Public health services in Uganda have long been poor because of limited government funding, and many qualified but poorly paid health workers have sought opportunities in Europe and the United States. Although private hospitals are springing up, most people cannot afford their services in a country where many live on less than $1 a day.
The highly specialized field of neurosurgery is one of the hardest hit, with only six qualified neurosurgeons working across this East African country of 36 million.
Uganda's main referral hospital, Mulago, presents a picture of decay and neglect. Just outside the operating theaters the floors are smeared with dried blood and the paint is peeling off the walls. The elevators fail at times, stranding nurses moving patients from operating rooms to the intensive care unit.
Vil Kengoma, the 21-year-old university student with whom Haglund took a photo, had a likely fatal brain tumor that left her in severe pain and paralyzed in her right hand.

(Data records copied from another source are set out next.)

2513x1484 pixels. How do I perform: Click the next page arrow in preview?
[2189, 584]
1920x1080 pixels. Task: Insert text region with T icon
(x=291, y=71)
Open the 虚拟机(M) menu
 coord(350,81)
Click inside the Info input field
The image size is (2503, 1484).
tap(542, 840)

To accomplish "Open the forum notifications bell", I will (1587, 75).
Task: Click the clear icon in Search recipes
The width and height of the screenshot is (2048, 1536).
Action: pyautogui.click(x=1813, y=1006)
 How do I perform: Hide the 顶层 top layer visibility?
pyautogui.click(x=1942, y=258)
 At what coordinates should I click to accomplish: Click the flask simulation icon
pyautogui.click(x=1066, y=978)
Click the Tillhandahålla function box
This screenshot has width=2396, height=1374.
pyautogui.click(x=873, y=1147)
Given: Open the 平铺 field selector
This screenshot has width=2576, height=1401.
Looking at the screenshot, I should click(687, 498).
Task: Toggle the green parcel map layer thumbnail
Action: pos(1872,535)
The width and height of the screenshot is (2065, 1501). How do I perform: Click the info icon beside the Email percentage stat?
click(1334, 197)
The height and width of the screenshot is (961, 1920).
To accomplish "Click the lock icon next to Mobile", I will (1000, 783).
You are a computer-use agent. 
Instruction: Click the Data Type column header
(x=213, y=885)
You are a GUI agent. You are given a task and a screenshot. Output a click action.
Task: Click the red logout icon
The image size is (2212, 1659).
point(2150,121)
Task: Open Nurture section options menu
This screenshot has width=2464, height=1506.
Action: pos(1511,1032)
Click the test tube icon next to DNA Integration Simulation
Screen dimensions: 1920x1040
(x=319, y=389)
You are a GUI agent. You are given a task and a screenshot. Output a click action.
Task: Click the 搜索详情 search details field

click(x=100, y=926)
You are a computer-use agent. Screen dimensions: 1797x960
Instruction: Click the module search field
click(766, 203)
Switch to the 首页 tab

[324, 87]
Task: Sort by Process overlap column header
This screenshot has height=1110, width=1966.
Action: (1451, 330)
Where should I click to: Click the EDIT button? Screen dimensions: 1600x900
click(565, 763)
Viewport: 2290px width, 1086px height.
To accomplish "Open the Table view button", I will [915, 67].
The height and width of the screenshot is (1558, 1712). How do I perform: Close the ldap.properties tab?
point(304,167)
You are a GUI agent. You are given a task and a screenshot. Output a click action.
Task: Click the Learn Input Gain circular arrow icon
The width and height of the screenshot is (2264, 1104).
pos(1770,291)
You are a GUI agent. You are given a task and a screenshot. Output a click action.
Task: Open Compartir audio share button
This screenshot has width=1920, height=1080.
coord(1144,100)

In the crowded ward where she rested after surgery to remove it, she looked dazed but smiled at Haglund as he asked her to raise her hands.
"She had been admitted for three weeks and she went straight from the intensive care unit to the surgery room," said her sister Janet Karungi. "We are so grateful."
Haglund, a professor of surgery and of neurobiology at Duke, said he was shocked by what he saw when he first visited Mulago in 2007. There were 1,500 beds but just one ventilator for the operating theatres, he said.
"The patients who were having brain surgery, they were getting into their brains with something like a hand drill," he said. "Very crude ... like 1930s U.S. style."
Haglund said he decided to improve Mulago's neurosurgery capacity, which has required fundraising and spending his own money. His plan was to bring a surgical team of 20 to 40 people, including biomed engineers and anesthetists, who would join local surgeons to operate on dozens of patients each year.
Haglund's team has come to Mulago nine times since then, bringing 45 tons of donated or used equipment worth $6.5 million. The machines have transformed what used to be a tea room inside Mulago's main operating theater into a modern operating room — used primarily for neurosurgery — that is now named for Haglund.
Juliet Nalwanga, a Ugandan physician who is one of four doctors being trained in neurosurgery under Haglund's mentorship, said the Duke team was doing an "amazing" job to improve local competence in neurosurgery while helping poor patients who would need up to $20,000 to get life-saving care.
Haglund noted that Ugandan neurosurgeons were getting more confident in taking on complicated cases, and said he hopes Mulago can build a reputation for safe brain surgeries over time.
One indicator of progress is the rise in number of cases the Ugandans handle each year, from 65 in 2007 to more than 500 last year.